The Indian state of Gujarat has invited global tenders to help build the world's tallest statue -- a 182-metre memorial to an independence hero that will cost $300 million.
The towering 597-feet figure, which would reach almost halfway up New York's Empire State Building, will bear the likeness of Vallabhbhai Patel, the freedom fighter who guided India's integration into a united, independent nation.
Patel was born in Gujarat and the state government has been kicking the statue proposal around for some time, but now the plans appear to be moving forward.
In the latest edition of The Economist magazine, the government took out a full page advertisement inviting tenders to provide consultancy services for the project, including scrutiny and vetting of the structural blueprints.
According to the advert, the statue of Patel, which will be known as the "Statue of Unity", will be built on an islet in Gujarat's Narmada river, a few miles downstream from the giant Narmada Dam hydroelectric project.
It is a pet project of Gujarat Chief Minister Narendra Modi, who believes the structure will be "standing high, not just in metres and feet, but much more in terms of academic, historical, national and spiritual values."
"My vision is to develop the place as a source of inspiration for ages to come," Modi wrote in a recent blog.
"It will have a high-tech museum, chronicling 90 years' history of India's freedom fighters. Going much beyond a structure, it will be developed as a research and academic centre for preserving the unity and integrity of India."
Known as the "Iron Man of India", Patel played a major role in the struggle for independence from British rule.
A close friend and ally of Mahatma Gandhi, with whom he shared a prison cell, he became the leader of the Congress Party in 1934 and was a leading force in the Quit India civil disobedience movement.
Patel's lasting legacy was forged in his role as India's first home minister, when he was tasked with moulding a united country from hundreds of semi-autonomous princely states and British-era colonial provinces.
The monument, which will only be accessible by boat, will have lifts to take visitors to the top for a panoramic view from Patel's eye.
It will be four times the height of the Statue of Liberty and six times that of Christ the Redeemer in Rio de Janeiro.
It would also tower 50 metres over the 128-metre Spring Temple Buddha in China's Henan Province which currently holds the title of world's tallest statue.
Modi is a controversial politician, who has been credited with turning around Gujarat's economic fortunes but is tainted by accusations of complicity in the massacre of Muslims during riots which swept the state in 2002.
Despite impressive economic growth figures, poverty and hunger levels remain high, especially among Gujarat's large Muslim population and lower caste Hindus.
"If Mr Modi really wants to show his respect for Sardar Patel, he should spend this money on the upliftment of those living below the poverty line and on improving the infrastructure," said Mahesh Pandya, director of Paryavaran Mitra (Friends of the Environment), based in Gujarat's largest city, Ahmedabad.

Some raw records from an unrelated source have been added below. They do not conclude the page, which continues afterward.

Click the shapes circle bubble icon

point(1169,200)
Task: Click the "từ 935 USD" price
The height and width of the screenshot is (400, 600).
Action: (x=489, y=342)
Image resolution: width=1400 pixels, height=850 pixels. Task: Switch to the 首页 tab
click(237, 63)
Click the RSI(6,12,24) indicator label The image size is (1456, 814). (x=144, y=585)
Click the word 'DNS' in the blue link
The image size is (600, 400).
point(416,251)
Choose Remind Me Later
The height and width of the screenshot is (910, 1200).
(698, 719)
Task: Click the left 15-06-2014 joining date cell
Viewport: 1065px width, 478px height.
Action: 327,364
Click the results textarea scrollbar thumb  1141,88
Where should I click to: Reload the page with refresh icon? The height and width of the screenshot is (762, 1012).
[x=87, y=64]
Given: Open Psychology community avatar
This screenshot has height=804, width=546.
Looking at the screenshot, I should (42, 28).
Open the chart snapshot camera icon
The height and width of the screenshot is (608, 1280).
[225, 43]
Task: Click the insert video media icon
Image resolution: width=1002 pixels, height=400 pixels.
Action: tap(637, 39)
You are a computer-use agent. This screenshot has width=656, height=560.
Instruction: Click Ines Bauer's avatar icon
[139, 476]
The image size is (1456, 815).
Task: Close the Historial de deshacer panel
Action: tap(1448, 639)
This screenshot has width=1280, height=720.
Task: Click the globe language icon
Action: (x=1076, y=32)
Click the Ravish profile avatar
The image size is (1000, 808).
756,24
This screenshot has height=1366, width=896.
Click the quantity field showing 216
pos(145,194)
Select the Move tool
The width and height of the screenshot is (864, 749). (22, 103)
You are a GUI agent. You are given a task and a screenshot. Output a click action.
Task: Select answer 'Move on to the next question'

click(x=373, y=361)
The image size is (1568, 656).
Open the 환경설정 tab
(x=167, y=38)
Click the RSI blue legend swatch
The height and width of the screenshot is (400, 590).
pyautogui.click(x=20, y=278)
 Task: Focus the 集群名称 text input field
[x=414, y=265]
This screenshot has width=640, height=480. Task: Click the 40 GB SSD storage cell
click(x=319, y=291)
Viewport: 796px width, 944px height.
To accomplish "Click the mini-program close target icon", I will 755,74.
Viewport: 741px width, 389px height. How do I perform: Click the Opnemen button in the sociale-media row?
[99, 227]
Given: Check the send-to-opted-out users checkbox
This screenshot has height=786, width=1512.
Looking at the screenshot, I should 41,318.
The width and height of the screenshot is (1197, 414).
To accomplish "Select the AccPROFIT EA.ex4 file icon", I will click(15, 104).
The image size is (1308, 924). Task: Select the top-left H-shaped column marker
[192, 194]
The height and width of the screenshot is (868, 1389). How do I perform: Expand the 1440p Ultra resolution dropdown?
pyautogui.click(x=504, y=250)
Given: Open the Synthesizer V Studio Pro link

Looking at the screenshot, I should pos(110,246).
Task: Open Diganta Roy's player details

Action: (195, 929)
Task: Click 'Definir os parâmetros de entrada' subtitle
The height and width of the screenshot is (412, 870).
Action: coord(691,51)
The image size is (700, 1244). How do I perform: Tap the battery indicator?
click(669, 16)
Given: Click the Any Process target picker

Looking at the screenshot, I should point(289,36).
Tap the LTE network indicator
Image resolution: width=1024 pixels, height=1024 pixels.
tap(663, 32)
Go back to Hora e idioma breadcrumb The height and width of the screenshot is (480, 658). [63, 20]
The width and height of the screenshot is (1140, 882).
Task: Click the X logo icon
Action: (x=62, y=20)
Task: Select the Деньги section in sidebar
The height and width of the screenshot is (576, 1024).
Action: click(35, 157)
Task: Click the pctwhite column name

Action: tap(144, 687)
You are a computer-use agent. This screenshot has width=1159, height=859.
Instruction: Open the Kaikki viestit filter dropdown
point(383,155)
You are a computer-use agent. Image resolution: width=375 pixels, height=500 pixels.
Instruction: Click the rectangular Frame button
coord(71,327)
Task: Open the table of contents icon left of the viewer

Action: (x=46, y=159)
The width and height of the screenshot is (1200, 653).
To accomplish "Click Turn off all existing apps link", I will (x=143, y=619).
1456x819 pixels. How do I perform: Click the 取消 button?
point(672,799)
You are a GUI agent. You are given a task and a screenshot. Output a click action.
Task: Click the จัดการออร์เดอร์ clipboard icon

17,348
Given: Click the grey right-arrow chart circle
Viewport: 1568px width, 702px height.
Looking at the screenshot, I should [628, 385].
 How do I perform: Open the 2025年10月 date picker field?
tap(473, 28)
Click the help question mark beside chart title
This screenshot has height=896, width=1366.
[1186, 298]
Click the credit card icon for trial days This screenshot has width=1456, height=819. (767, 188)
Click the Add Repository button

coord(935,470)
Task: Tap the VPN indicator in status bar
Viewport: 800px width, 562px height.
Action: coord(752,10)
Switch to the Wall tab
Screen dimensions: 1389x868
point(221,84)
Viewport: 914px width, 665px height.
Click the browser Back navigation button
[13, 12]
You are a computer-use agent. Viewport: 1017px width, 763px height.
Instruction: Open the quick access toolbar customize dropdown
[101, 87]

"Such an expenditure on erecting a statue cannot be justified in a scenario when people are dying of hunger and poverty," Pandya told AFP.
Other critics have compared Modi to the chief minister of Uttar Pradesh, Mayawati, who has spent hundreds of millions of dollars erecting statues of herself and other icons of the lowest-caste dalit community to which she belongs.
However, Gujarat government spokesman Jainarayan Vyas argued that ambitious, large-scale public projects could make an important contribution to a state's status and sense of self-worth.
"Several projects have long-term implications and their value cannot always be measured in terms of profit and loss," Vyas told AFP.
"Sardar Patel has not been given his due in Indian history. We believe Patel deserves a monument befitting his stature and the heights he achieved during his lifetime," said Vyas, who is Gujarat's health and tourism minister.
"You can say the statue is a metaphor for his tall achievements," he added.